If the writing is razor-sharp and sensitive, Emerald Fennel also displays flashes of being a formidable filmmaker. One observes how Promising Young Woman is a bright, colourful film. If Cassie paints her perfectly manicured nails in vibrant colours (often complimenting the multi-colored walls, cupcakes at her workplace, and a bunch of other props), the editing and cinematography are decidedly stylized. At times, its snazzily girly exterior makes a confusing blend with the crucial dark episodes that form the film’s mainstay. We see a slew of gorgeously staged scenes that make tremendous use of spaces, props, and ambient light. However, there a few which stand out independently but stick out from the rest of the film. An example is when Madison (Alison Brie) lands up at Cassie’s place to drop off an important asset. The scene, complete with Victorian furniture, symmetric frames, and dressy props could well be from Marie Antoinette or Mary Queen of Scots provided the characters were to dress differently. Anyhow, complaints such as this are inconsequential if we look at the larger cause the film serves. Promising Young Woman pays a giant service to the ‘Me Too’ movement that has stirred the world for the right reasons.

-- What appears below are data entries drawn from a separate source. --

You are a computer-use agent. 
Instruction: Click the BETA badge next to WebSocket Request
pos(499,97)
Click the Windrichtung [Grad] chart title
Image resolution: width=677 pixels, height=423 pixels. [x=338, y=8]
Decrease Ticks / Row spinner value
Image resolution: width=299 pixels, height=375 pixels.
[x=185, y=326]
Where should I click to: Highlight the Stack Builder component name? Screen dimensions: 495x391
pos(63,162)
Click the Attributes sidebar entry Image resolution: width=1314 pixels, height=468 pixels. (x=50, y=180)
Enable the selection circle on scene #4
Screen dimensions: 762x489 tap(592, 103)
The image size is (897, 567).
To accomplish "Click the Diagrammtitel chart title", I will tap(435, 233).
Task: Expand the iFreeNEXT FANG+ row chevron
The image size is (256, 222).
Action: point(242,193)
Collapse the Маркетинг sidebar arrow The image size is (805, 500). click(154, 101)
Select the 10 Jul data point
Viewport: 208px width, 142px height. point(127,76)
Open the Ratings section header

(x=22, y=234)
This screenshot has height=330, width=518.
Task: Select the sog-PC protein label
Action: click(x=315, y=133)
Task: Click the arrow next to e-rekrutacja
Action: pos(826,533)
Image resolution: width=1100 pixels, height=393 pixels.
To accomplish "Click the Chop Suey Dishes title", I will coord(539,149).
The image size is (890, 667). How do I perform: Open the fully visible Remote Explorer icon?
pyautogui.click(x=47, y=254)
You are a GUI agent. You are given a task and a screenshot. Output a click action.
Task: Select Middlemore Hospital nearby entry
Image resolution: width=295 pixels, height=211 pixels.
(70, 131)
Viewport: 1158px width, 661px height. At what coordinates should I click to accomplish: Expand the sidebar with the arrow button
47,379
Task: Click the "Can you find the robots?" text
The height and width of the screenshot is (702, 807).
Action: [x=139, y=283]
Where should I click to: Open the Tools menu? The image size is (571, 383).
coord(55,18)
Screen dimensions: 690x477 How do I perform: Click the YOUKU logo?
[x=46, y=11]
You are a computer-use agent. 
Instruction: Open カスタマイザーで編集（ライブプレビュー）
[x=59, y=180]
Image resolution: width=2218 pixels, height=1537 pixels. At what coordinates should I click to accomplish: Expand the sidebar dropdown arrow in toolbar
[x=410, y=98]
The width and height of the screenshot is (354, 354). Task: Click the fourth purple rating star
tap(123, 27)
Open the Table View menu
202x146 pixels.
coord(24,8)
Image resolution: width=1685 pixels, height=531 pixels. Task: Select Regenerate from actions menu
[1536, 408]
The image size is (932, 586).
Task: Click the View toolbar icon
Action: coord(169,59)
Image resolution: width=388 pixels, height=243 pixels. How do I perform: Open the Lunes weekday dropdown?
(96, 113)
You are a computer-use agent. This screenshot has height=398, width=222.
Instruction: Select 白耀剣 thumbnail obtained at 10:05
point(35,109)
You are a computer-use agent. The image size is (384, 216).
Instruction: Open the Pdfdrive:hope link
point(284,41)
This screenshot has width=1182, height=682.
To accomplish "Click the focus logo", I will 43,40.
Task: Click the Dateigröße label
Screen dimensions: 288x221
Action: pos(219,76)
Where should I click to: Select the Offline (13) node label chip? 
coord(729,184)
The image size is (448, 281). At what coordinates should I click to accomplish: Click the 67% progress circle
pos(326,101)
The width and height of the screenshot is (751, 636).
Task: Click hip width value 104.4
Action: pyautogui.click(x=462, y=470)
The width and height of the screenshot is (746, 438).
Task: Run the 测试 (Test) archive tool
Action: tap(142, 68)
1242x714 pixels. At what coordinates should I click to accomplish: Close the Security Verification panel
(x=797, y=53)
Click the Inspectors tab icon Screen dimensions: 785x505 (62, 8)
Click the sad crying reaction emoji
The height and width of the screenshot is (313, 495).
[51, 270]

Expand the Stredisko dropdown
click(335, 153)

Carey Mulligan, who has always been a capable actor, gets a substantial opportunity to display her mettle as a sober yet ferocious leading lady. As she boldly fields every scene in the film, we feel every ounce of the anger Cassie breeds within. It is a thoroughly engaging performance deserving of nominations if not the actual awards. Sharing a life-like camaraderie with Mulligan is Bo Burnham who is flawless as Ryan. Be it in the mushy romantic scenes or in the one with the detective towards the end, the actor is a revelation with his reflexes and expressions. If Alison Brie shines in a brief role, Chris Lowell sparks terror in a crucial extended sequence.
Not a genre film in any way, Fennel constructs a savagely feminist story in her directorial debut. While it needs to be seen how the public would take to its unusual climactic jolt, the screenplay astutely connects the dots as Promising Young Woman closes – making the unexpected twist worthwhile. Powered by a stupendous central performance and a fine understanding of womanhood, the film throws light on good female friendships. Fennel asserts how every woman ought to shoulder each other by not giving into the rules pronounced by the male-deifying society. At some point, Promising Young Woman stops being a chronicle of abuse as it effectively questions our social conscience besides provoking us to re-evaluate our morals. A riveting fare in every sense of the word, one only wishes how Fennel’s film was a little more consistent – tonally, visually, and emotionally.